Medicare Part A, B, C and D plans all may have a right of recovery from a settlement, but they do not follow the same procedures for identifying and resolving potential reimbursement claims or liens. Additionally, beyond the different steps for the different Medicare plans, the type of case you have will also determine how the reimbursement process is handled.
Medicare liens are handled in different ways, depending on the type of case you have: an individual claim or a mass tort claim.
If you have an individual case, that means your attorney is only representing you for injuries you received, and NOT other people who were also injured in the same way, at the same time or because of the same medication or product. Examples of individual cases – or as we sometimes call them "single event" – include injuries from car accidents, falls on private property, nursing home cases, or even medical malpractice claims. After you and your attorney hire the Garretson Resolution Group, we resolve liens in these individual cases on a one-on-one basis with Medicare.
On the other hand, if your case is grouped with others who were injured by the same product or in the same way, you may be involved in what is known as a mass tort case.
What is a mass tort case? A mass tort case refers to a large number of lawsuits related to the same item or event that are grouped together. Often, these cases are brought before the same judge or before the same court in a particular region because they’re similar claims involving the same consumer product, prescription drug, or common event. These cases may involve hundreds or thousands of people with similar injuries throughout the country settling their cases on a mass or consolidated basis. For example, mass tort claims have involved the drug Vioxx, silicone breast implants, and diet drugs. Although there are many different people who claim that they were hurt or injured because of a specific product or medication, these people have all filed suit against the maker of the same product or drug.
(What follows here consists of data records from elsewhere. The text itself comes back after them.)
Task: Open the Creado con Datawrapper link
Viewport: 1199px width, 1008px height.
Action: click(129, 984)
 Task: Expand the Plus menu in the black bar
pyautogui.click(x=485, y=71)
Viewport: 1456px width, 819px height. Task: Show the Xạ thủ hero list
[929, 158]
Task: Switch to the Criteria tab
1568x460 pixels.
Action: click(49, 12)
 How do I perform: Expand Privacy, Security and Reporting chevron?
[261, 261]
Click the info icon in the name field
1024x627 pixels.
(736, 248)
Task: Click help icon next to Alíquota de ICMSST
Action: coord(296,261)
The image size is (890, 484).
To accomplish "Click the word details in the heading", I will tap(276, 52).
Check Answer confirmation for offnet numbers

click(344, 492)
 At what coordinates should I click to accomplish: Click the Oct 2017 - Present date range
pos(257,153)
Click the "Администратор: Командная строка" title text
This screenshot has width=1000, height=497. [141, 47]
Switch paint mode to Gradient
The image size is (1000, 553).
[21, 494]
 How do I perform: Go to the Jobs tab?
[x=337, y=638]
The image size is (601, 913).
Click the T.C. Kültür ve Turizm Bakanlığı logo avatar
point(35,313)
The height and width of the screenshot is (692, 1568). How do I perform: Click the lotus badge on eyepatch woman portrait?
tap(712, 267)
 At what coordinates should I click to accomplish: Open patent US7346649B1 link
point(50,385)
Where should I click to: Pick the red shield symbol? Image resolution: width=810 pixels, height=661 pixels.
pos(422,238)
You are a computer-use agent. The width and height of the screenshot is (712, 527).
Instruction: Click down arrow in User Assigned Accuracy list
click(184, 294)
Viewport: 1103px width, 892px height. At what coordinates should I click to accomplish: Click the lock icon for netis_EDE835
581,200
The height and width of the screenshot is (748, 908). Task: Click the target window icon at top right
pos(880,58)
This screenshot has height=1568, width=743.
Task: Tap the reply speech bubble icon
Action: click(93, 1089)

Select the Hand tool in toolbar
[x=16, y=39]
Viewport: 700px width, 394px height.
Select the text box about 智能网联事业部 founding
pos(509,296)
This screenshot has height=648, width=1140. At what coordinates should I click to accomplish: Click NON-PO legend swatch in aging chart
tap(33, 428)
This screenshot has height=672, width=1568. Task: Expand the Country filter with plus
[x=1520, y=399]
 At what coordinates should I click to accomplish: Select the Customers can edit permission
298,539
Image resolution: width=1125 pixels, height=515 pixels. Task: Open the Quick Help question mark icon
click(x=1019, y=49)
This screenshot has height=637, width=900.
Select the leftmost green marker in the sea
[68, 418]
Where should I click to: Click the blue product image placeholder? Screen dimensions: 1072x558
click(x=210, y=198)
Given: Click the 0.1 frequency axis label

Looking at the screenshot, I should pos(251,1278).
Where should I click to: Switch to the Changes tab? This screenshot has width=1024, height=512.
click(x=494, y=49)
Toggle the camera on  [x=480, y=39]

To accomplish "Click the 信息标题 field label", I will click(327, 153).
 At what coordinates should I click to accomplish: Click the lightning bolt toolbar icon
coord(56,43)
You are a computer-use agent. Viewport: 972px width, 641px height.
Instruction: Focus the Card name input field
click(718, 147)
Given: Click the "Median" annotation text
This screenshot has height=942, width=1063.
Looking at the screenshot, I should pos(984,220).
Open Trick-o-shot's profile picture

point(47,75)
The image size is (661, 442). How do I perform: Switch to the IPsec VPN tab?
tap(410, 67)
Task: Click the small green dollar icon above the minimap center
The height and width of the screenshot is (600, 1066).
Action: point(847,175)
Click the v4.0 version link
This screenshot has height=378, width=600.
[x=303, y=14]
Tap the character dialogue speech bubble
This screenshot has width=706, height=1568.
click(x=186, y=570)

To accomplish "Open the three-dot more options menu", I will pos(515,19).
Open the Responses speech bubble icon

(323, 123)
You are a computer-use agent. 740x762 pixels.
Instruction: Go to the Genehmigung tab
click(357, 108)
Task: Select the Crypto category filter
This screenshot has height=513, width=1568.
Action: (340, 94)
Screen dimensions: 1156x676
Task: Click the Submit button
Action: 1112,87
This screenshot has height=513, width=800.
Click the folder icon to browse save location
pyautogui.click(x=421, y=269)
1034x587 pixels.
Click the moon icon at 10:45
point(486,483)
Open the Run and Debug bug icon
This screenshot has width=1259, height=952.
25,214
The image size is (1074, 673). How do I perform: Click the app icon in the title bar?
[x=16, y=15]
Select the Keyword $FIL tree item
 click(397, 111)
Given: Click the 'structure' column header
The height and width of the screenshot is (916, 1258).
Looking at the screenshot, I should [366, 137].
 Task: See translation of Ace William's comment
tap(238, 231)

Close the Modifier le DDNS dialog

While these claimants are all suing the same company and their lawsuits are grouped together – each person still has his/her own individual claim. That’s what makes a mass tort case unique. But the mass tort classification is important because it allows a small number of attorneys to represent many different plaintiffs with similar claims. In mass tort cases, your attorney may represent a number of people like you who allege they were injured in the same way, or by the same product or medication. Grouping the lawsuits allows attorneys to work together to investigate and/or defend claims and also allows the cases to proceed more quickly through the courts.
If you have a mass tort claim, your Medicare liens may be resolved under the same terms and at the same time as the other claimants that are part of your overall litigation. The liens are resolved as a group, and this is called global resolution. It means that the Garretson Resolution Group's team of medical experts will take a look at all the similar types of claims in your litigation and work to determine a fair, uniform, and efficient way of resolving everyone’s Medicare liens based upon the minimum standard of care and related medical expense associated with that care. In these global cases, Medicare will not open individual lien reimbursement files.
For instance, in a mass tort case there may be a large group of claimants who allege that they all suffered heart attacks because they all took a certain type of medication. For those plaintiffs, our medical experts would determine what the minimum standard of medical care would be for any person who was treated for a heart attack at the emergency room. The Garretson team would then determine the costs associated with that standard of care. That amount is then used as a global lien reimbursement value for every person who had that same injury in a specific mass tort. The advantage of this process is that it saves many many months in the process and produces fair and effective results.